Lie on a bench with your head hanging over the end

Place a weight plate on your forehead/face, use a folded up towel for padding

Support the weight with your hands

Raise your head till your chin tucks into your chest and lower till your facing upwards again, DO NOT tilt your head right back as this can be dangerous.

You can also do this lying on your stomach and also lying on your sides, so you can work the front/back and sides of your neck.

I will give it a go and see if I can make some progress


----------



## Guest (Jan 21, 2005)

for a balanced physique your neck arms and calfs should all measure about the same.

I've never trained neck its just always kept up, I put it down to shoulder pressing but i know for some guys it can be a problem. Tim belknap use to swear by a neck sling.

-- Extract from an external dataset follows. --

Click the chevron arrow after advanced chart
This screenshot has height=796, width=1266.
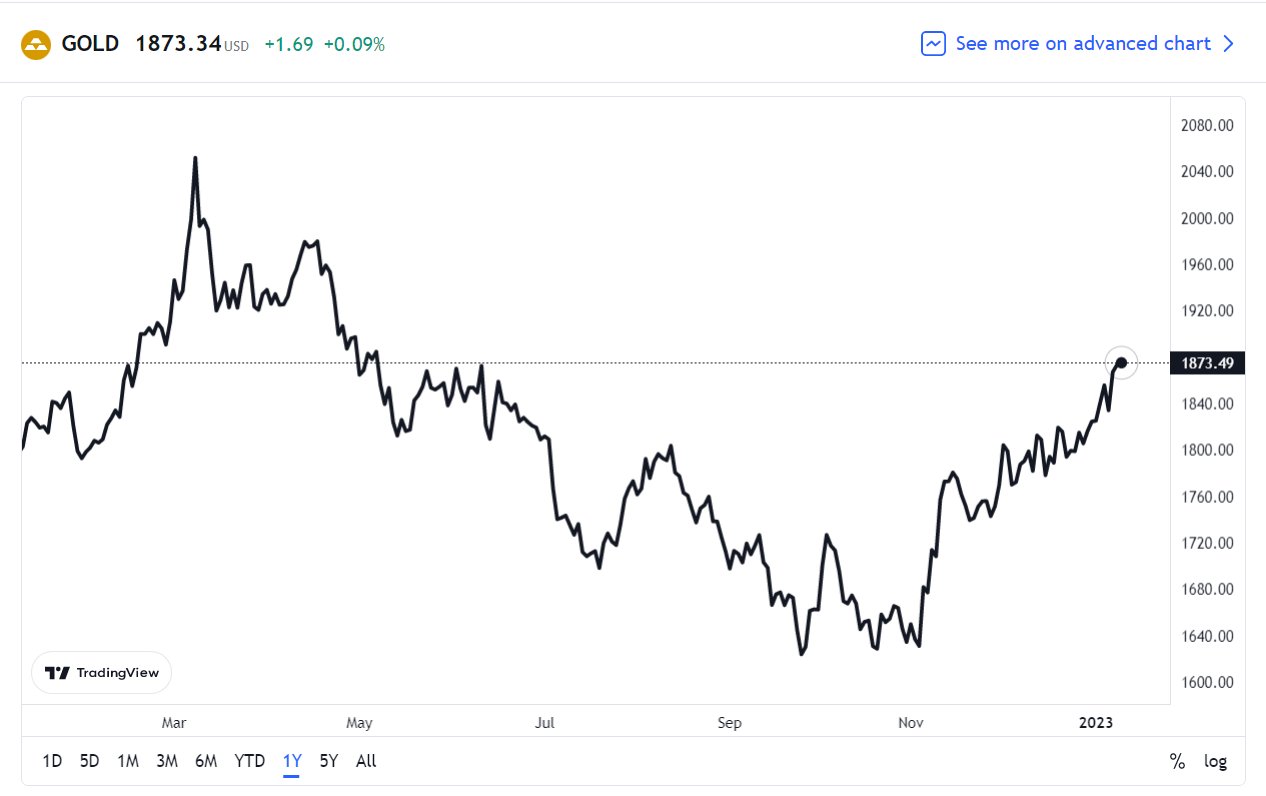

I hope i'm not the only one old enough to know who he is?


----------



## Guest (Apr 7, 2005)

for the neck you could try a wrestlers bridge, best to do a front bridge rather than a back one at first.

use your hands to to support yourself and gently rock back and forth, as you progress you could stop using your hands and hold em behind your back.never train your neck to faliure.once you can do 3 sets of 10 in the front bridge [back and forth being one rep] you should be ready for the back bridge.

you've gotta be extra carefull when doing neck work slow and controlled at all times


----------



## Guest (Apr 8, 2005)

my dad gave me some of his old weider magazines when i was younger and started getting into BBing, i remember seeing all these dumbell exercises then 1 photo just showed a guy with a towel around the back of his head, you pull down on the towel (for resistance) and push up/against it by contracting your neck muscles, i tried it a couple of times, didn't seem to do much for me but you could try it! obviously big traps are gonna help give you a bigger neck, shrugs are good for those!


----------



## Guest (Apr 8, 2005)

i noticed doing dead lifts makes my neck thicker


----------